WASHINGTON – The Trump administration’s decision to undo a three-week-old policy that threatened to drive up health insurance premiums for individuals came with a sigh of relief for insurance companies in Minnesota.
The federal Centers for Medicare & Medicaid Services (CMS) on Tuesday abandoned its plan to stop collecting and making risk-adjustment payments to stabilize individual health insurance markets.
The government had said a court case questioning calculations of the payments made the move necessary.
Insurance companies and some worried Republican politicians pushed back hard, saying risk adjustment made insurance plans with the sickest policyholders able to continue to offer coverage at affordable prices. Without risk adjustment, they said, people would lose coverage because of unaffordable premiums or the disappearance of companies from the individual marketplace.
“We’re doing all we can to insulate Minnesotans from this silliness,” said Jim Schowalter, chief executive of the Minnesota Council of Health Plans, a trade group.
In 2017, the state moved roughly $70 million in premiums between insurance plans with healthier clients and those with sicker ones to keep things stable as part of the Affordable Care Act. The transfers involve no tax dollars.
CMS “stopped the program and didn’t tell anyone what was going to happen,” Schowalter said. “I don’t know their intent. It’s good that this has been resolved and resolved quickly. It’s a bad way to do business.”
CMS issued a rule Tuesday reinstating risk-adjustment payments.
Administrator Seema Verma said insurance companies which “expressed concerns about having to withdraw from markets or becoming insolvent should be assured by our actions today.”
A Star Tribune analysis of federal data show that Eagan-based Blue Cross and Blue Shield of Minnesota is due about $44.2 million in risk adjustment payments for 2017. Minneapolis-based UCare is due $17.2 million; Minnetonka-based Medica, nearly $10.3 million. Bloomington-based HealthPartners is expecting to pay $65.8 million.
Health insurance specialists and those who study national health care reform were puzzled why the government did not issue a rule in the first place.
“Cutting off the whole thing didn’t make sense,” said Washington and Lee University Law Prof. Tim Jost. “But I don’t know the political calculus.”
Matthew Fiedler, a fellow at the Brookings Institution’s Center for Health Policy, also declined to speculate on the motives of the Trump administration, which has made getting rid of the Affordable Care Act a top priority.
“Was this an effort to further undermine the ACA or was someone just asleep at the wheel?” Fiedler asked. “I don’t know. All I know is they could have [issued a rule] all along.”
Larry Levitt, senior vice president for health reform at the Kaiser Family Foundation and a former health adviser to President Bill Clinton, said CMS reversed itself fast enough to avoid lasting damage to the system.
“I don’t think insurance companies were crying wolf,” Levitt said. “This came out of the blue as insurers were setting their premiums for next year.
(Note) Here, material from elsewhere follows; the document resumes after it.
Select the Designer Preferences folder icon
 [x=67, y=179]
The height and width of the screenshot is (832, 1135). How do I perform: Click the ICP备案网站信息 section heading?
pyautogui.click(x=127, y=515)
If it had continued, it would have been a big deal.”
Even though risk-adjustment payments involve no tax dollars and are transfers from one insurer to another, Levitt said stopping the payments would have caused chaos in the individual health insurance market and some people would not have been able to afford or find coverage. Government officials running the program had to know that, Levitt said.
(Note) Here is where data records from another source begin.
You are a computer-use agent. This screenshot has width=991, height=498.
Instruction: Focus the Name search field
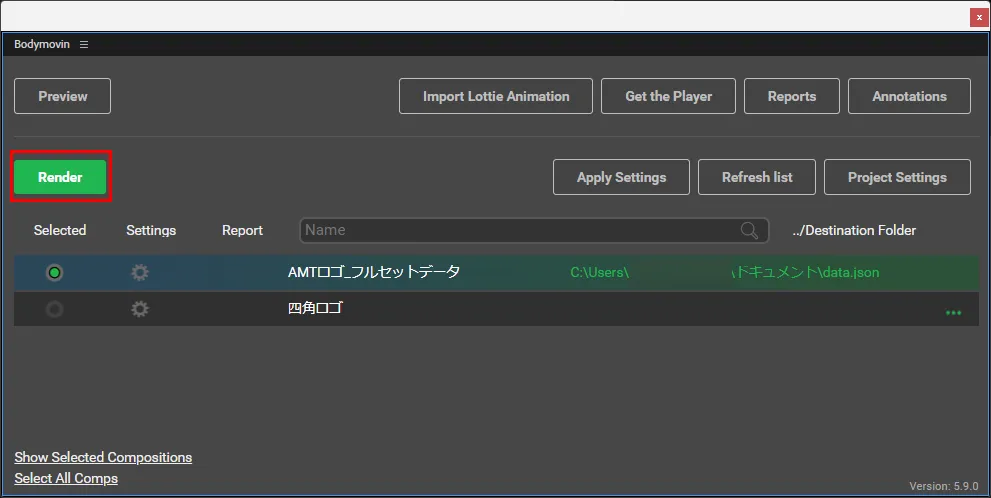(520, 231)
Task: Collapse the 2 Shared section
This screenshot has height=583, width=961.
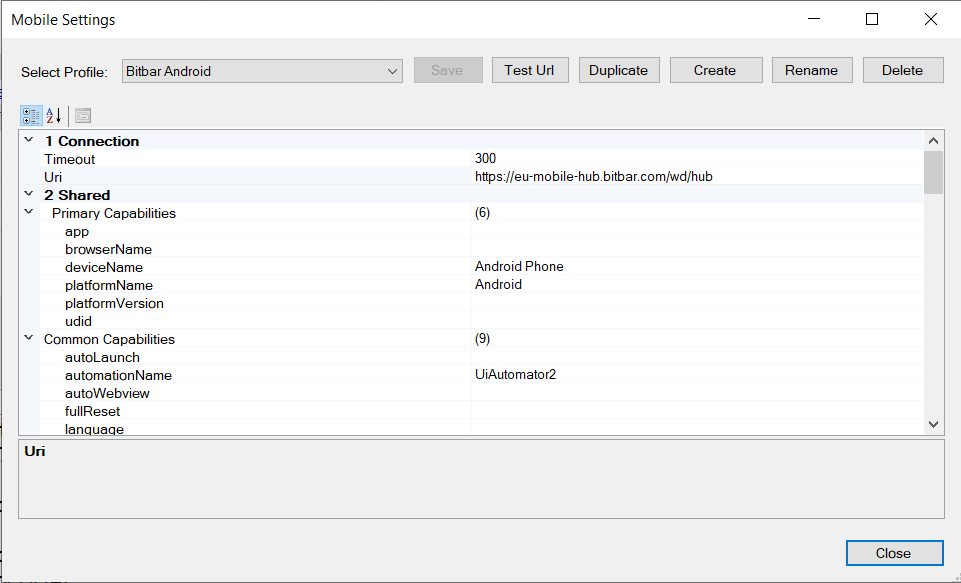Action: coord(29,195)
A new Kaiser poll shows how the president and Republicans running in midterm elections could pay a price. The poll shows that 56 percent of participants believe the Trump administration is trying to make the ACA fail, and seven times more participants think that is a bad thing than think it is a good thing.
The Kaiser poll also shows that 58 percent of participants will blame the GOP, which controls Congress and the White House, if things go wrong with health care.